Thursday, August 09, 2007

Is There Wisdom in Crowds?

Published: August 8, 2007

NEW YORK

'It's the wisdom of the masses that makes up our front page," says Kevin Rose. He is the founder of a Web news site called Digg that rates stories, videos and other content on the basis of how many people like them. Editors need not apply; Digg is proud to have none.

Of course, the "wisdom of the masses" produced a few 20th-century bummers, not least in Germany, Italy, the Soviet Union and China. Collective wisdom is often an oxymoron.

But the Internet has made the views of crowds more accessible - "crowdsourcing" is the geek jargon - while rendering them less dangerous. The cacophony can be overwhelming and undiscerning. Give me a serious food critic any day over the agglomerated diners' gibberish of the Zagat guides.

I am no doubt in a minority on that. Zagat has proved a global winner, as has American Idol. We live in an age when people love to know what everyone else thinks and the means exist to convey those thoughts instantaneously online.

Rose, whose background is in computer science rather than journalism, started Digg in 2004. It now has 18 million unique visitors a month. The idea behind the site is that it "surfaces the best stuff as voted on by our users."

By clicking to indicate you like or "digg" an item, you propel it toward page one. An algorithm edits. Citizen journalists rule. Rose, 30, tells me he wants "to give power back to the community."

The results are interesting. Among the "world" stories doing well of late - front pages exist for whatever category of news you choose - is an item about a New Zealand pizza chain using President George W. Bush's image for an advertisement.

Other strong performers include a chart comparing U.S. gas consumption to the rest of the world, how Paris Hilton lost her inheritance, and a piece about 2,500 French citizens forming the words "We will never forget" on Omaha beach last month.

"Funny," says a commentary on the latter, "whenever a French person does something anti-American, we hear about it." But when 2,500 French do something pro-American, it's only news on Digg.

A life spent in newspapering does not endear me to outfits that consign editors to the Paleolithic age. Digg needs content to be dug by its community; it provides none itself. Rather, it relies for "stuff" on my colleagues. Journalists once wrote stories. They now provide fodder for cannibalization.

Still, this is the future - communities jabbering rather than edicts falling. Barriers have crumbled, between states and between producer and consumer. That, on balance, is good for the world, if not necessarily for newspaper companies.

The collective wisdom of Digg produces an intriguing distillation. But it only begs the question: What makes stuff - a story, a book, whatever - a hit rather than a flop?
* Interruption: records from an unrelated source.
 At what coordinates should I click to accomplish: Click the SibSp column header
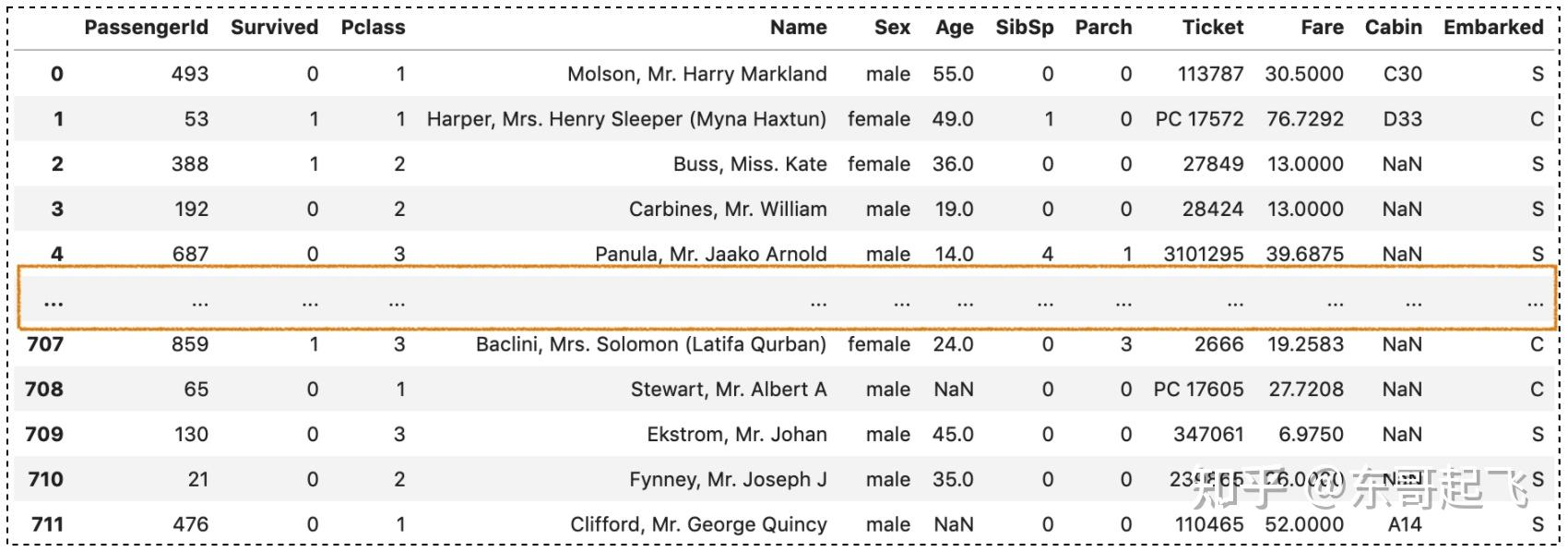pos(1024,28)
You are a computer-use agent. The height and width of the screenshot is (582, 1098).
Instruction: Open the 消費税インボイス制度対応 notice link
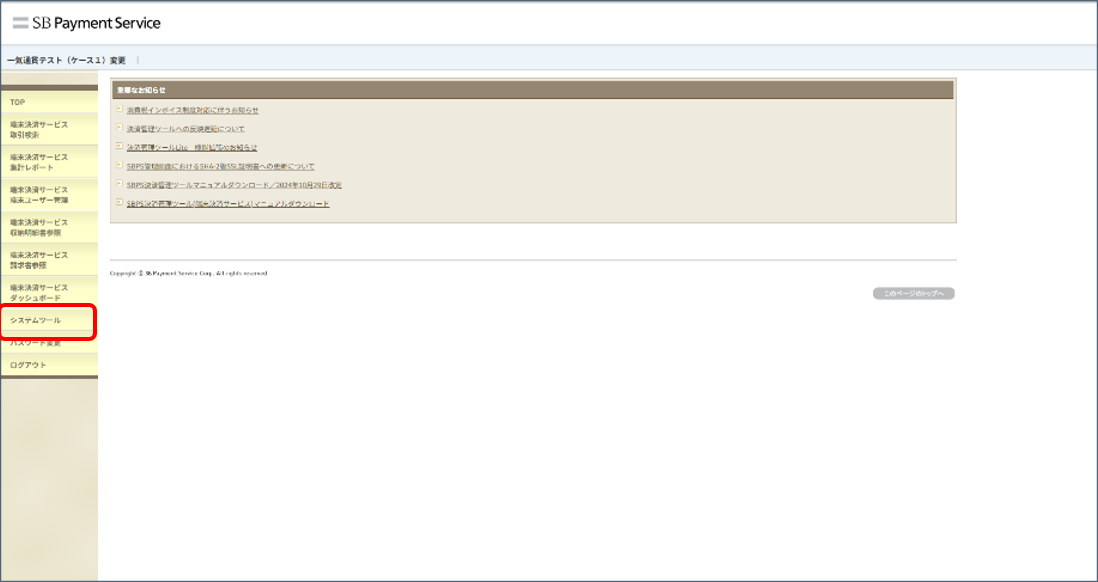[x=192, y=110]
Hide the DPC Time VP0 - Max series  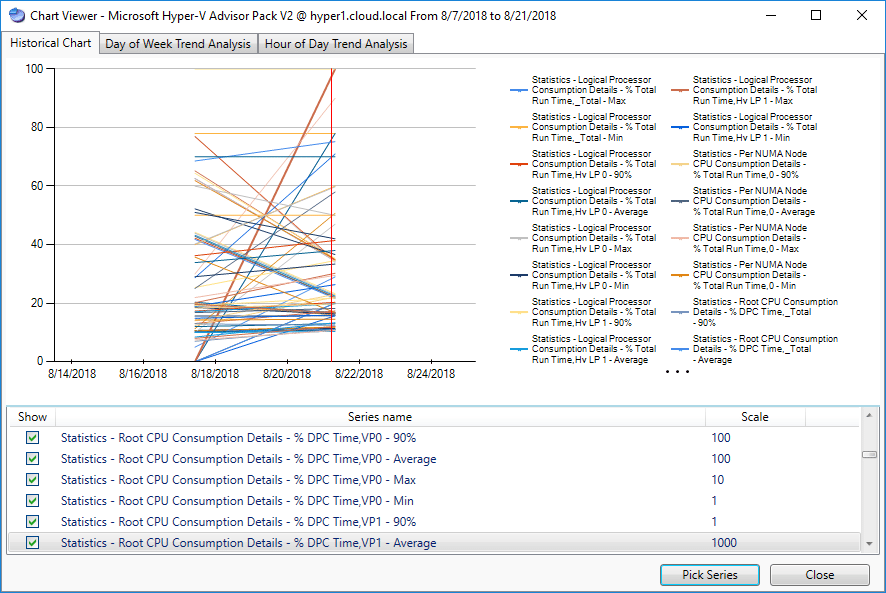click(32, 479)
Until recently, Brent Stinski was a student at Cambridge University doing a doctoral thesis on the psychology of art and entertainment. In prosaic terms, he was looking into why Harry Potter boomed but "Superman Returns" was a bust.

That is an elusive quandary. Most entertainment products, be they books or movies, don't work. About 10 percent of what film companies or publishers or recording studios put out accounts for 90 percent of revenue. The big hit salvages myriad failures.

I once covered the publishing industry - or rather, the publishing lottery. Any price for a book could be justified if a suitably inflated hypothetical sales number was used for a prospective profit-and-loss statement.

Now, Stinski wants to do something about that using collective online wisdom in a slightly different way from Rose. His new Web site, called Media Predict, amounts to a virtual stock market for manuscripts, television pilots, rock bands and the like.

Traders with the equivalent of $5,000 in fantasy cash buy shares in the material they believe in. Whatever rises on this prediction market ought in theory to be the things entertainment moguls should buy and back.

"There's a crying need to link major media companies with the user-generated movement," Stinski says. "Going with your gut is inefficient for media and not very satisfying for viewers." Already, Touchstone, an imprint of Simon & Schuster, is working with Media Predict to select a manuscript for publication.

I feel queasy about the wisdom of the masses. But Digg and Media Predict give me pause. I may indeed have been hard on the French. More worrying, I have published three books and was grossly overpaid for all of them.